A geropsychiatric nurse and a psychiatrist work together to identify treatment alternatives for residents currently treated with psychotropic drugs. When appropriate, the psychiatrist sends letters to the residents’ attending physicians to suggest drug regimen changes and appropriate psychosocial interventions or additional psychiatric evaluation.
4. Transferring and ambulation.
All study residents are observed transferring from bed, chair, and toilet. Safety is assessed in terms of equipment height and stability, transfer process, and staff assistance. Ambulatory residents are observed rising from and lowering to bed, chair, and toilet, and walking.
In addition to individual evaluation of at-risk residents, Ray says the original falls prevention study team conducted several facilitywide interventions that should benefit any falls prevention effort. Team physicians met with the attending physicians to solicit their support and acceptance of medication changes.
A positive return
In addition, a team nurse conducted three 45-minute inservices and distributed a brochure that summarized the content of the inservices, which covered the following areas:
• general discussion of the causes and consequences of falls in the frail elderly;
• safety suggestions for each of the four problem areas;
• review and refinement of the resident treatment plans.
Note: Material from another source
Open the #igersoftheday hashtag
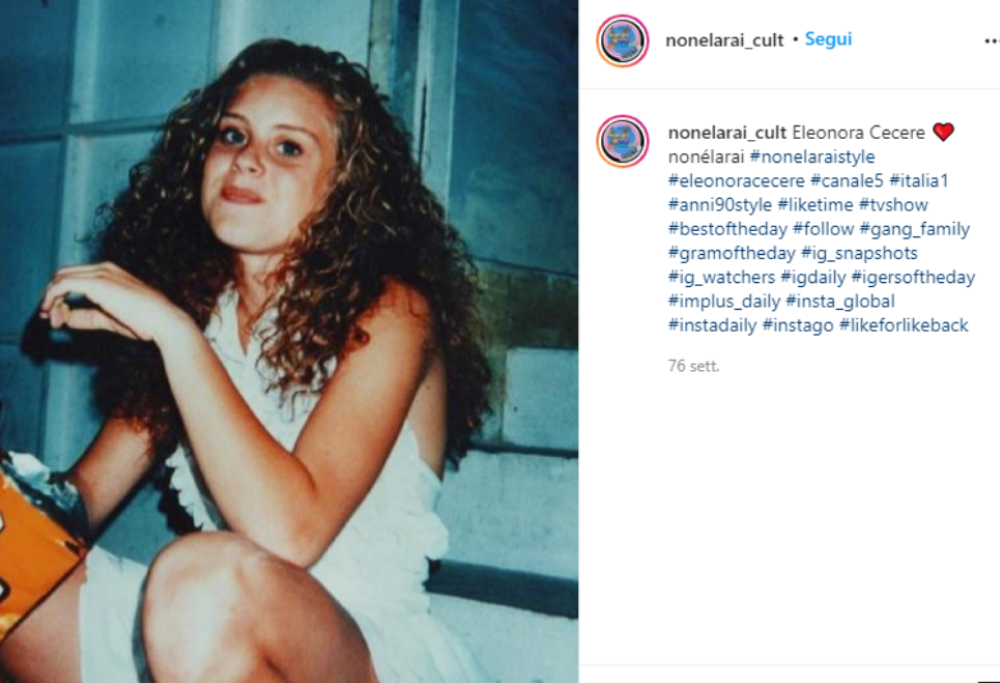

"There are two main problems to overcome when you work with nursing homes," Ray says. "First, there is often a general lack of organization. Many of our study team recommendations never were carried out due to a certain lack of a capacity for organization. Second, there is just a simple lack of resources, both financial and in terms of staff time and effort. If you need to spend $50 to modify a bed, and you have 10 beds to modify, that’s $500, and that may be more than the nursing home can spend."
However, Ray hopes his study and the outcomes the falls prevention program achieves at Beverly will provide case managers and nursing home directors with evidence that prevention efforts create a positive return.
"Falls are not inevitable in the frail elderly. They can be prevented. The changes we are recommending are not rocket science," he says. "Any facility can make these improvements. We have to find a way to instill an optimism in the nursing home staff that if they implement these changes, they can prevent falls and serious injuries."